Advocates seem aware that the White House finds the urgency of their demand -- and their public activism -- befuddling and even irritating. On the morning of April 27, immediately prior to the protests outside the White House, White House health policy director Nancy Ann DeParle met with leaders from ADAPT. Participants report the meeting went poorly, with both sides essentially talking past each other. "I think she just missed the point," Darling says of DeParle. "I think some of their frustration is that they think they're nice people who are doing good things. She was saying, 'I understand your issues,' and we were saying, 'Not this one.'"
It turns out that one of Obama's strengths in appealing to disabled voters may be a liability when it comes to keeping them happy now that he is in office: the tendency of the disenfranchised to project their own values and aspirations onto his historic candidacy and lofty, if vague, rhetoric. "There were parallels drawn between Obama and Lincoln," Darling says. "A lot of people saw that through the prism of race. For us, it was a reference to freeing our people -- [Obama] would do what it took to free people who are locked up. [Now] you can just feel the anger over all of that."

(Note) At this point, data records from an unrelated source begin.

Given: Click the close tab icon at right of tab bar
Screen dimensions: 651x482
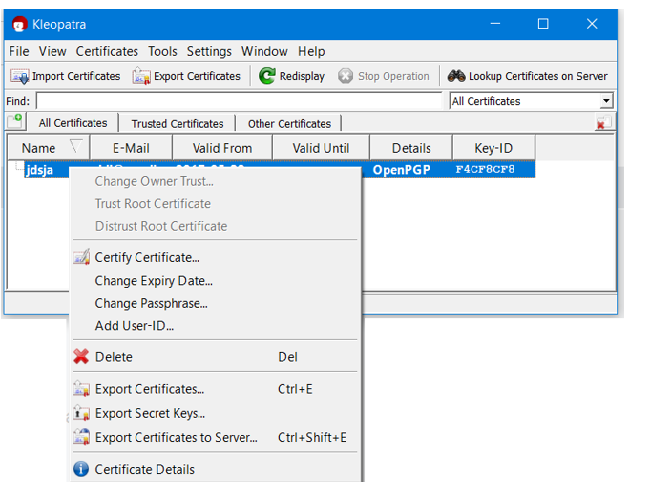Looking at the screenshot, I should pos(603,123).
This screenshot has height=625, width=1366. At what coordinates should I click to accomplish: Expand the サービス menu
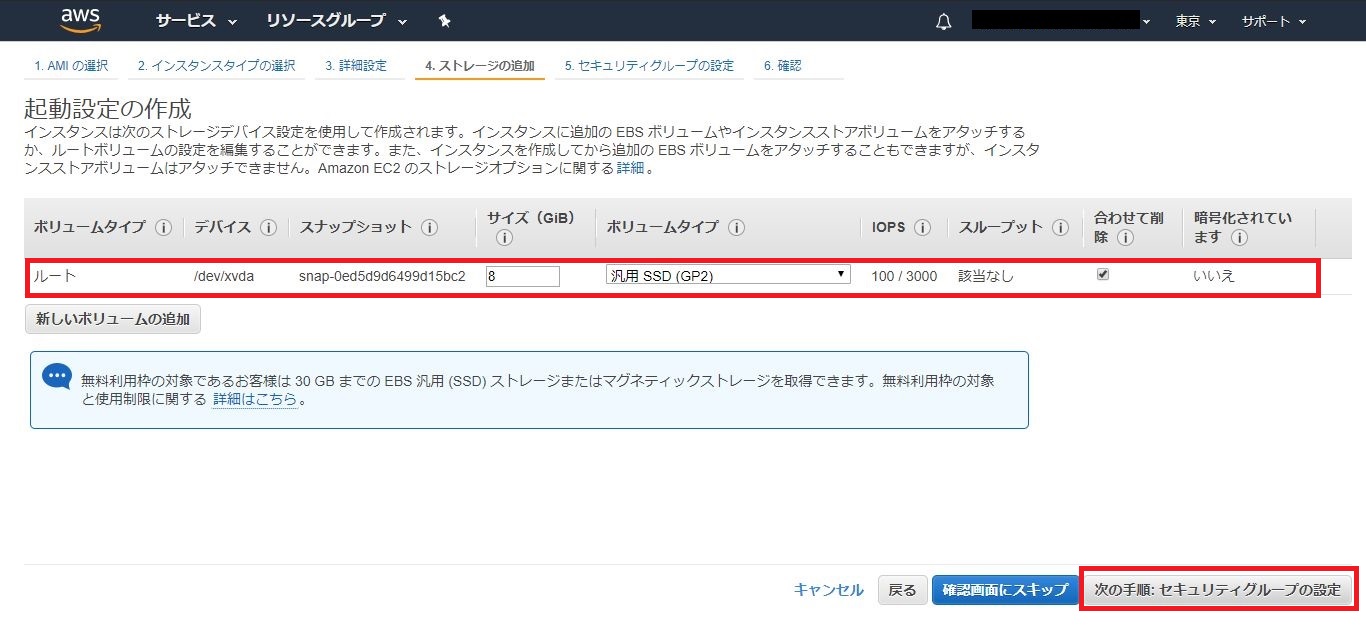point(196,21)
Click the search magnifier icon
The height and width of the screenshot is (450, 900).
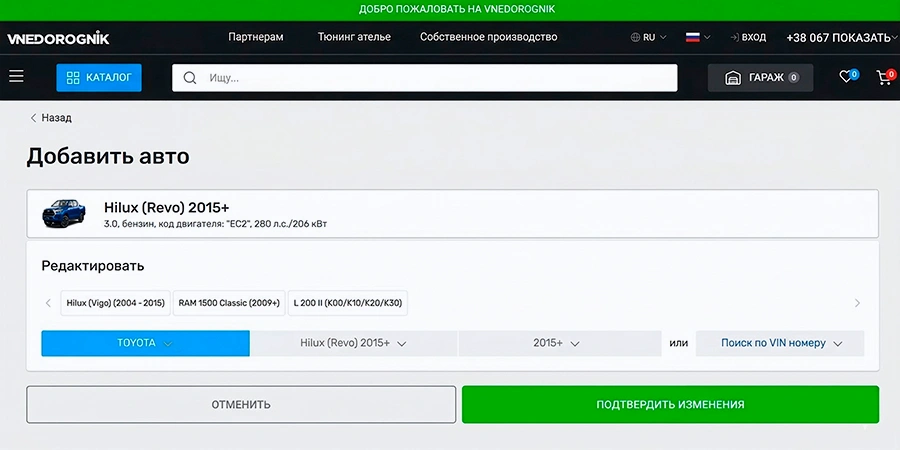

Ultimately, the Obama administration faces an intractable conundrum: The very same administration that is being criticized in the media for trying to do too much all at once feels the weight of progressive issue groups that have been waiting since 1994 for a sympathetic president and Congress. Whether the Democrats will be left without political capital after health-care reform is unknowable. Disability activists don't want to take any chances finding out, but they are already growing resigned to the idea that they will have to wait, even as an aging population makes the problem grow larger. "I don't know when the next golden opportunity to address it will be," Imparato says. "We need to make it more of a presidential election issue in 2012."